SET TASK:
Rewrite the entries below from the line containing "The height and" through the end of the entries, replacing "authorization" with "authentication" and leaving everything else unchanged. Omit the pictures from your answer.

SUPPLIED MATERIAL:
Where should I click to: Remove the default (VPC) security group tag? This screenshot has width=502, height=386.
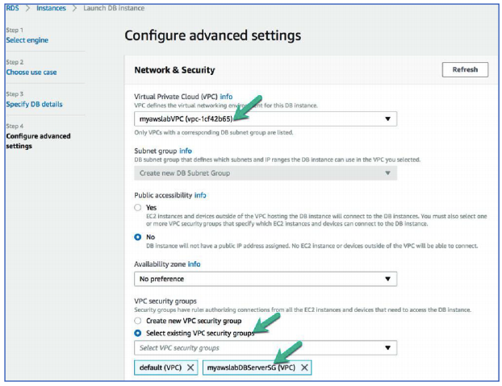[190, 367]
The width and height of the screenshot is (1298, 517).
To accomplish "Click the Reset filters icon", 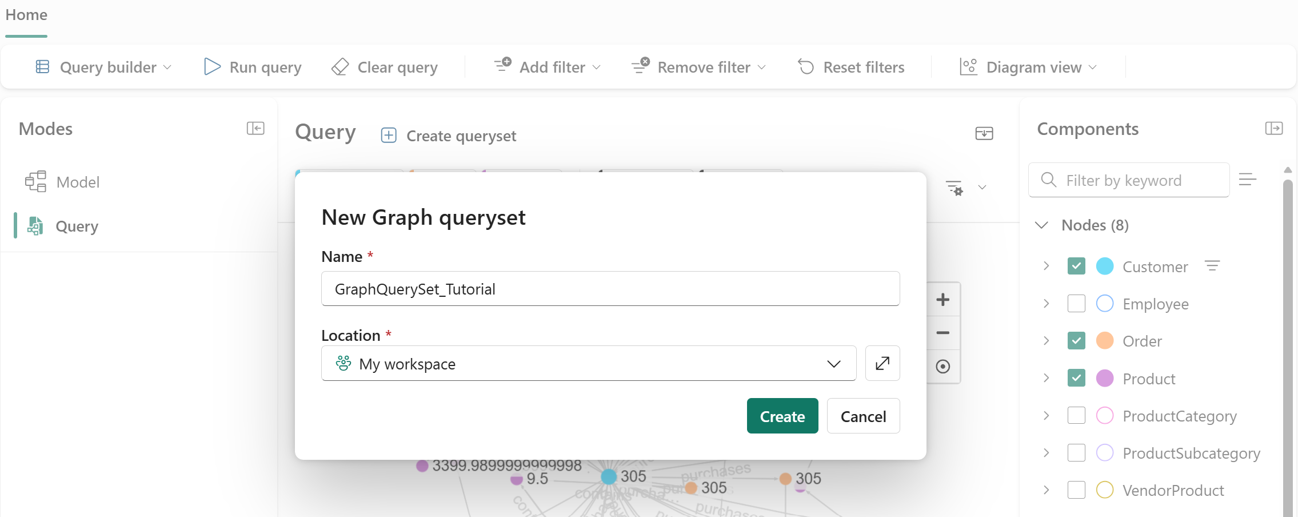I will (x=806, y=67).
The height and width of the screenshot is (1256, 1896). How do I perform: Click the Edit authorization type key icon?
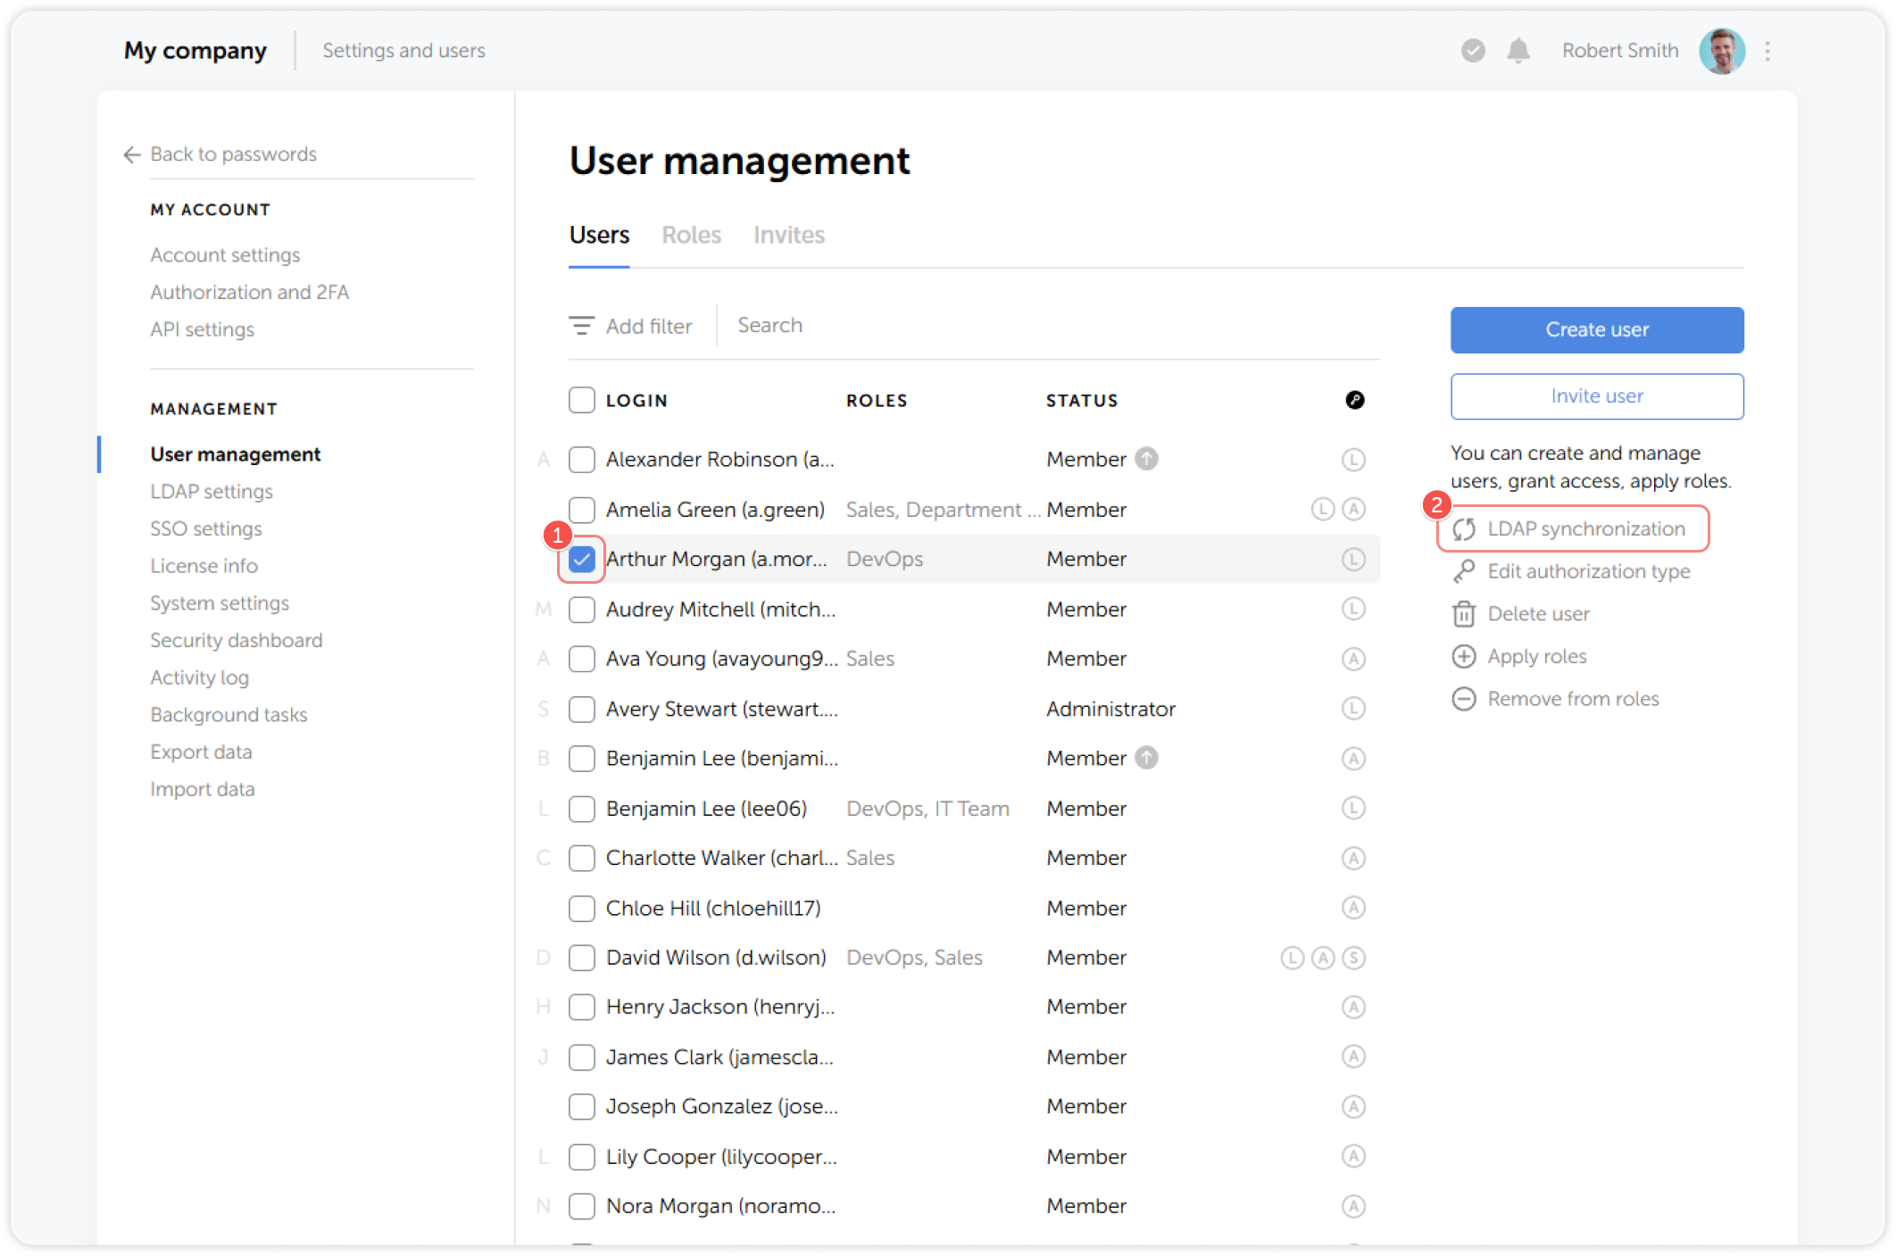pos(1464,571)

ANSWER TO THIS EXERCISE:
The height and width of the screenshot is (1256, 1896). How do I perform: Click the Edit authentication type key icon?
pos(1464,571)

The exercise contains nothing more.